The Wall Street Journal has a great article on U.S. antitrust law and how Apple & Co. really, really violated it very badly with their agency-pricing agreement. If you can't read it, Passive Voice has an excerpt. It's really worth reading, because one of the basic premises of U.S. antitrust law is that it's geared toward protecting consumers, not businesses--"competition, not competitors" in the words of the article. If you don't understand that basic concept, nothing that antitrust regulators do will make any sense.
And the article notes that books are not really all that special:
Even if publishers did seek an exemption [from antitrust law], it isn't clear that lawmakers would agree that consumers should pay more for e-books in order to save publishers or physical bookstores. The list of companies that have vanished at least in part because of digital distribution grows longer each year: Tower Records, Borders, Circuit City, local travel agents. How would Congress decide which ones should be protected from online competition?

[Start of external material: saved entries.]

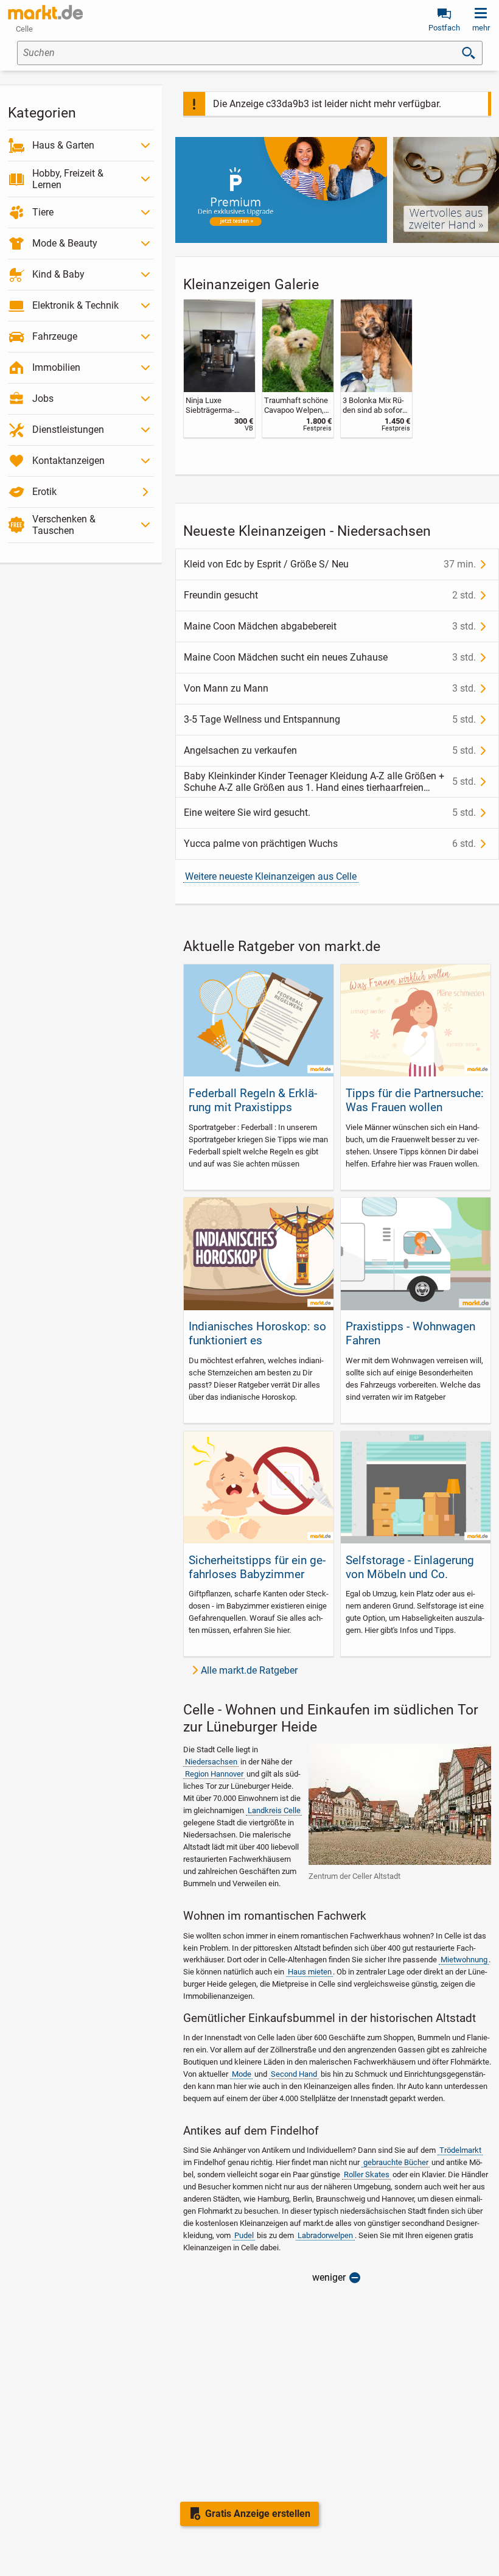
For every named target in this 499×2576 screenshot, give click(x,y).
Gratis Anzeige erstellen (257, 2513)
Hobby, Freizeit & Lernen (67, 179)
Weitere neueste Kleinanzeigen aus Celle (271, 876)
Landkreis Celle (274, 1810)
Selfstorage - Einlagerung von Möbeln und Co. (410, 1567)
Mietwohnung (464, 1959)
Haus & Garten (63, 145)
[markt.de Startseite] (45, 12)
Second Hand (294, 2074)
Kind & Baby (58, 274)
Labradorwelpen (325, 2235)
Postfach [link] (444, 27)
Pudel (244, 2235)
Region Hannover (214, 1773)
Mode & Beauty (64, 243)
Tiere (43, 212)
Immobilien (56, 367)
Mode (241, 2074)
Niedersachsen (211, 1761)
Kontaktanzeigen (68, 460)
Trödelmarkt (460, 2150)
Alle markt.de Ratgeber (249, 1670)
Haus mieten (310, 1971)
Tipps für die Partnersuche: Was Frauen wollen (415, 1100)
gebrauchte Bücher (395, 2162)
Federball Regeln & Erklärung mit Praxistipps (253, 1100)
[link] (219, 368)
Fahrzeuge (54, 336)
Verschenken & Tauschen (64, 524)
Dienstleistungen (68, 429)
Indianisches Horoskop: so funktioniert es (257, 1333)
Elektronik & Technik (75, 305)
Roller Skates (366, 2174)
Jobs (43, 398)
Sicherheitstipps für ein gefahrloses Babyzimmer (257, 1567)
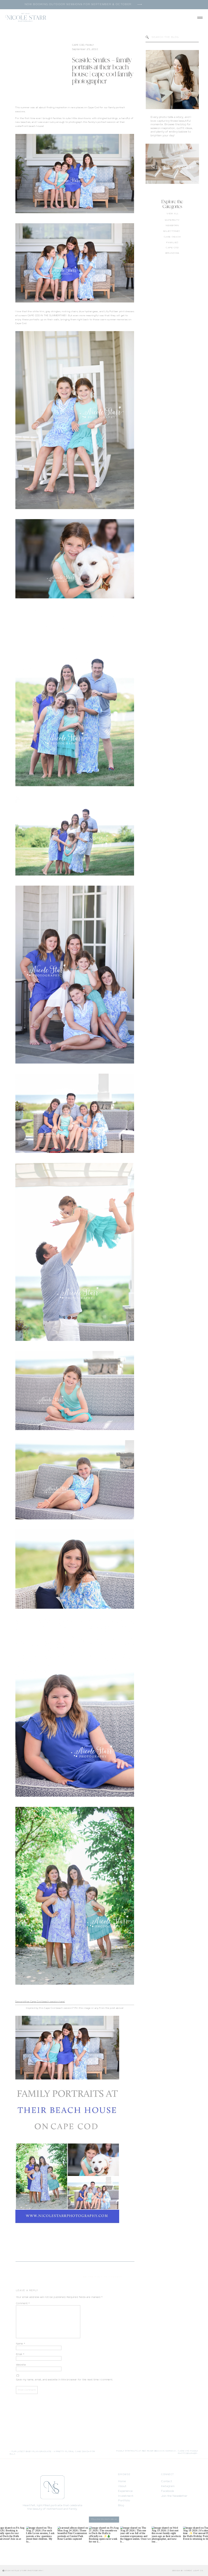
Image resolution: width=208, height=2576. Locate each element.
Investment (125, 2495)
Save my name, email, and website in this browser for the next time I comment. (64, 2379)
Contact (166, 2481)
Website (21, 2364)
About (122, 2486)
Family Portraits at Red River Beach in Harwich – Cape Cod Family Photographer (157, 2452)
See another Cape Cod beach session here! (40, 2001)
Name (20, 2343)
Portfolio (124, 2500)
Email (20, 2354)
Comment (23, 2303)
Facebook (167, 2490)
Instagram (167, 2486)
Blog (121, 2505)
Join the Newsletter (174, 2495)
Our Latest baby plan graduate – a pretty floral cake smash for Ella (52, 2452)
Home (122, 2481)
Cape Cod (78, 45)
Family (90, 45)
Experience (125, 2490)
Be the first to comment (102, 2277)
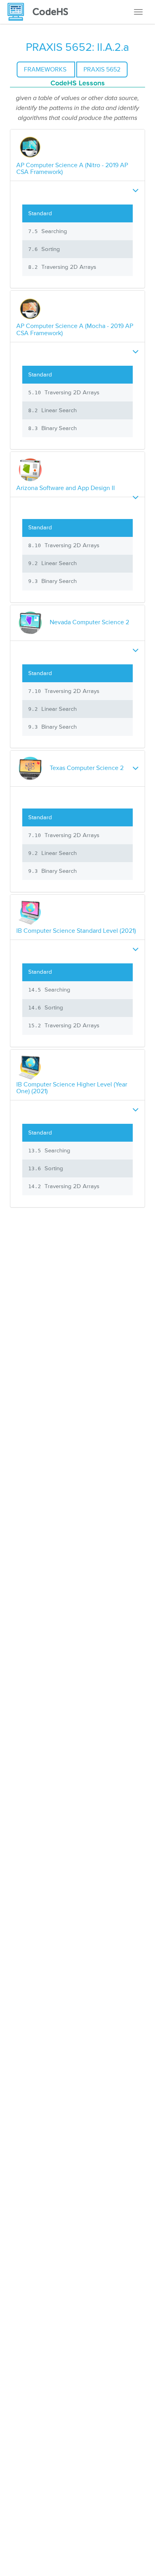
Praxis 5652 (101, 69)
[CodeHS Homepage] (41, 12)
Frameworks (46, 69)
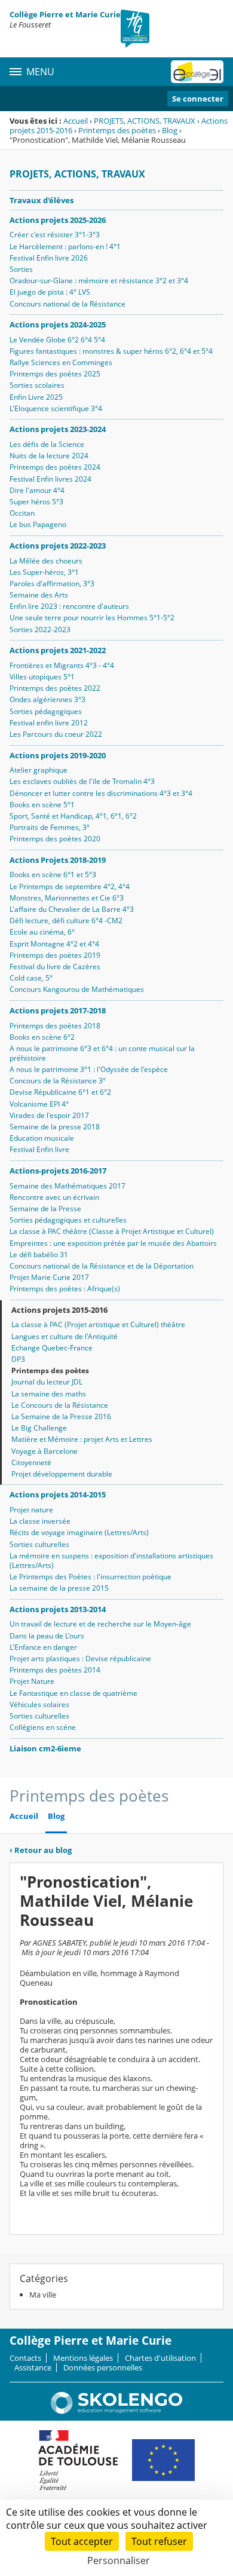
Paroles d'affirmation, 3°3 (52, 583)
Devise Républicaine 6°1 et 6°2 (60, 1092)
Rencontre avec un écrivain (54, 1197)
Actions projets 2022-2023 (58, 545)
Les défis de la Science (47, 444)
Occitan (22, 513)
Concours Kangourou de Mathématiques (77, 989)
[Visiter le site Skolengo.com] (116, 2411)
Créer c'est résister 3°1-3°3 (55, 234)
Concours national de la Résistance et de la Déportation (102, 1266)
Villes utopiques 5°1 (42, 677)
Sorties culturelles (39, 1544)
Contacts (25, 2358)
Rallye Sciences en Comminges (61, 362)
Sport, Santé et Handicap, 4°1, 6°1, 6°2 (73, 816)
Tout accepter (82, 2541)
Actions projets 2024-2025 (58, 324)
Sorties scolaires (37, 385)
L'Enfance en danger (43, 1647)
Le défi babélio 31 (39, 1254)
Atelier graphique (39, 770)
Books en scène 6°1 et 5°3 (53, 874)
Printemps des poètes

"Why this guy and not that guy?" asks Mark Cooper of the Consumer Federation of America, a nonprofit advocacy group. "You'd end up saving everybody."
I would add only that, if you are going to commit a red-flag, must-prosecute sort of offense, have the sense to do so quietly--law enforcement does read the paper.
And this (via PV) is a great history of book publishing and book retail. It manages to be both very informative and very, very, VERY funny. Rusch has a less-funny but equally informative history of what she calls the book trade--how book publishing and book retail affect each other.
I think the larger lesson from this is that the publishing industry has always changed--it's changing very rapidly right now, but change has been constant. What we call traditional publishing has only been the tradition for the past few decades, and in the form it is in now, really only the past 10-15 years. That's why I could peg the publication date of Jodi Picoult's first novel so accurately: She was obviously published when publishing looked more or less the same as it does today but was somewhat easier to enter; ergo, she was published 20 years ago.